The new trial, raising hopes across the medical community, is focused upon two drugs: Herceptin and Lapatinib. The drugs, in tandem, target a protein known as HER2, which is instrumental in stimulating the growth of certain cancer cells.
HER2 cancers are widely acknowledged to be more recurrent than others. So an extrapolation of these results could change lives. It truly has “game changing potential,” in the words of Samia al Qadhi, chief executive of U.K.-based cancer charity Breast Cancer Care.
Speaking to the BBC, Baroness Delyth Morgan, chief executive at Breast Cancer Now, said: “Such a rapid response to treatment could soon give doctors the unprecedented ability to identify women responding so well that they would not need grueling chemotherapy.”
Game-changing potential, indeed.
“All cancer patients deserve access to clinically effective treatments,” Samia continued.

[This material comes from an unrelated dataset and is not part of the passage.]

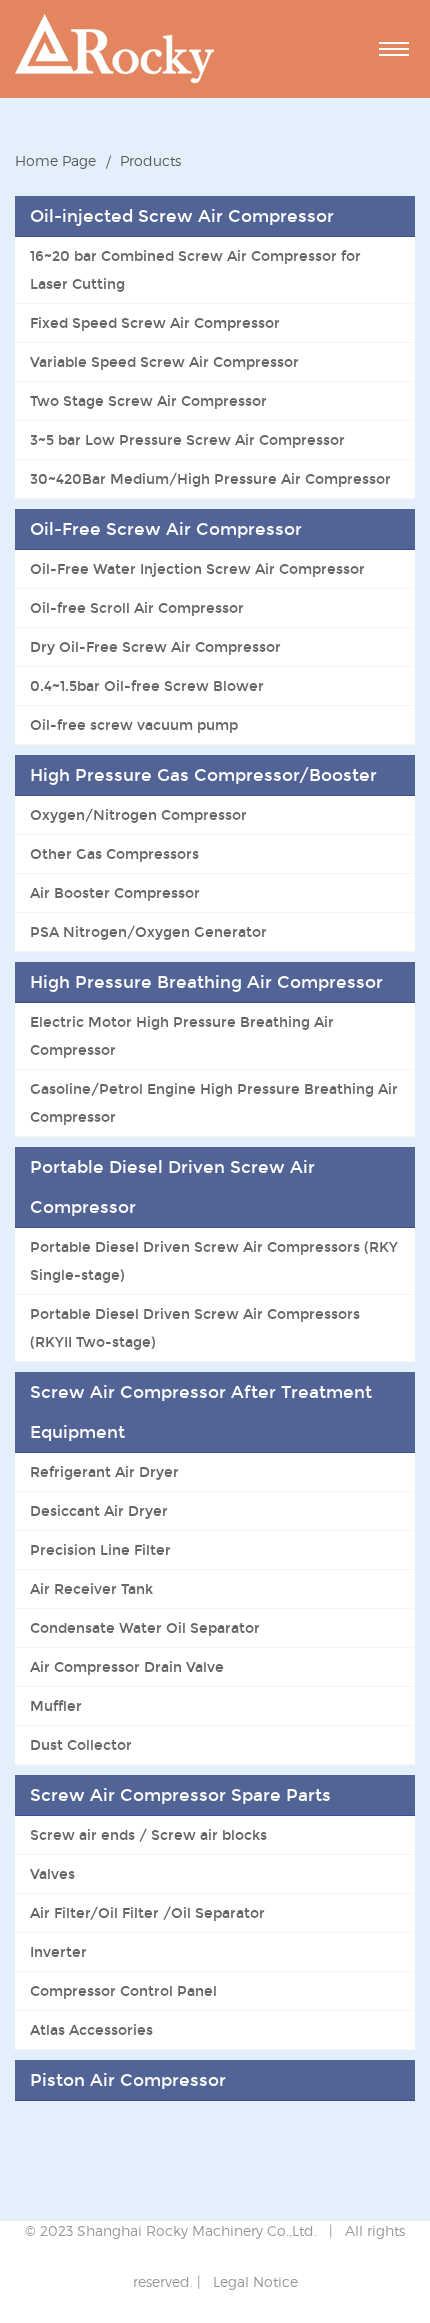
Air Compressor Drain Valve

Responses to this new drug combination strike a balance between impatient excitement and professional reservation; breast cancer is complex. Its strains are numerous, and its pathological origins are tangled, interwoven, and incredibly hard to separate. Different cancers affect patients in various ways, and survival rates can be unpredictable.
However, the presentation of the “11-day cure” provides a huge boost of encouragement to both the medical industry and to cancer patients themselves.
If trials continue to yield good results, we could be looking at a long-awaited solution to one of modern medicine’s most complicated puzzles.